WHAT THE TASK REQUIRES.
Where the line containing "Task: Click the" appears, begin retyping; continue exactly through the final line of the data. Omit every picture.

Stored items
>>>

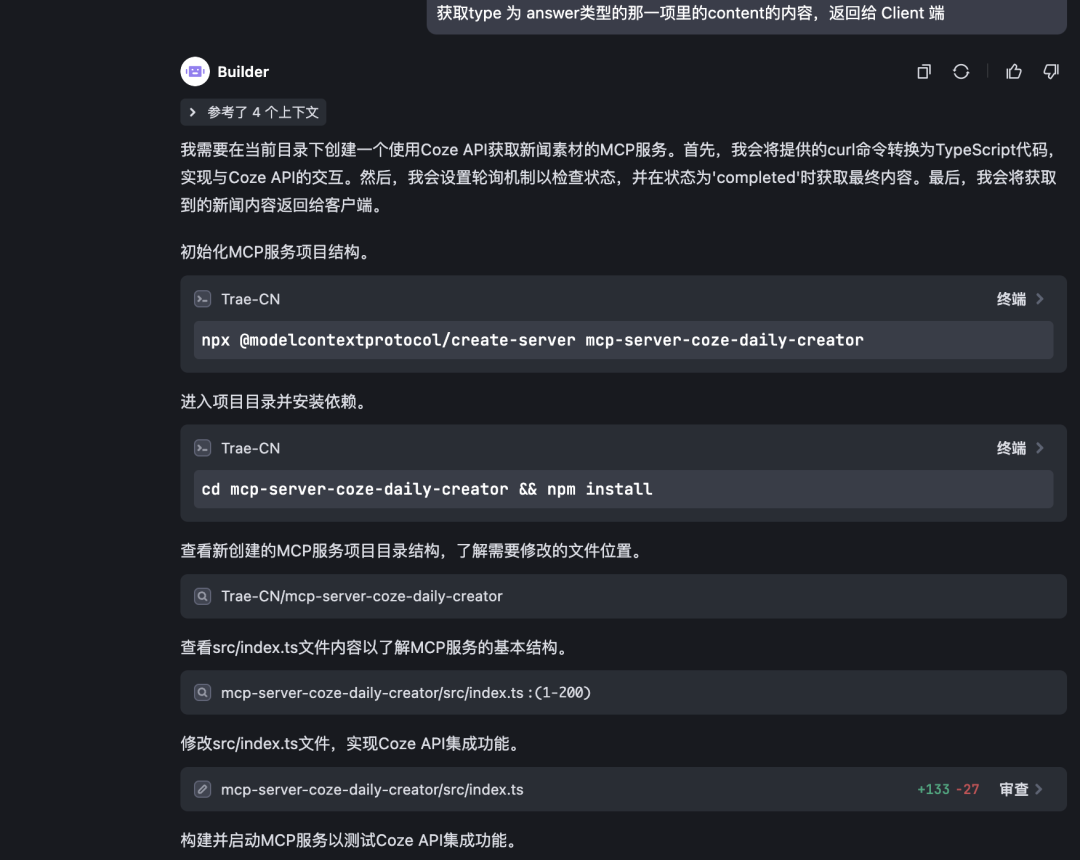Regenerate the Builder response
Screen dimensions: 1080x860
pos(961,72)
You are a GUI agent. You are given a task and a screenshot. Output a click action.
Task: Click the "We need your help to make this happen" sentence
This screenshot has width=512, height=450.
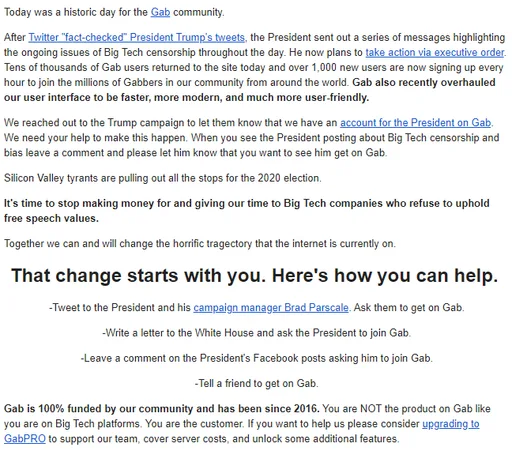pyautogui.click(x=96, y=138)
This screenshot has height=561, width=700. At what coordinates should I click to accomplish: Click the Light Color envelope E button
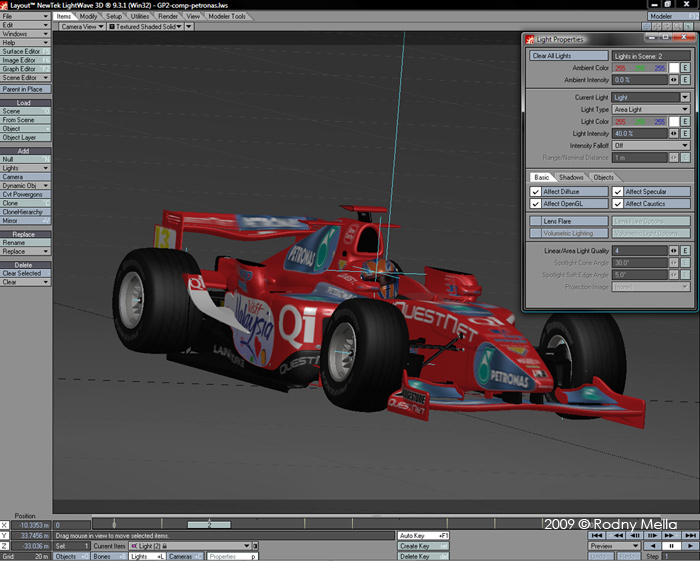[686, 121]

<<<

SOLUTION TO THE EXERCISE.
Task: Click the "We need your help to make this happen" sentence
This screenshot has width=512, height=450.
pyautogui.click(x=96, y=138)
This screenshot has height=561, width=700. At what coordinates should I click to accomplish: Click the Light Color envelope E button
[686, 121]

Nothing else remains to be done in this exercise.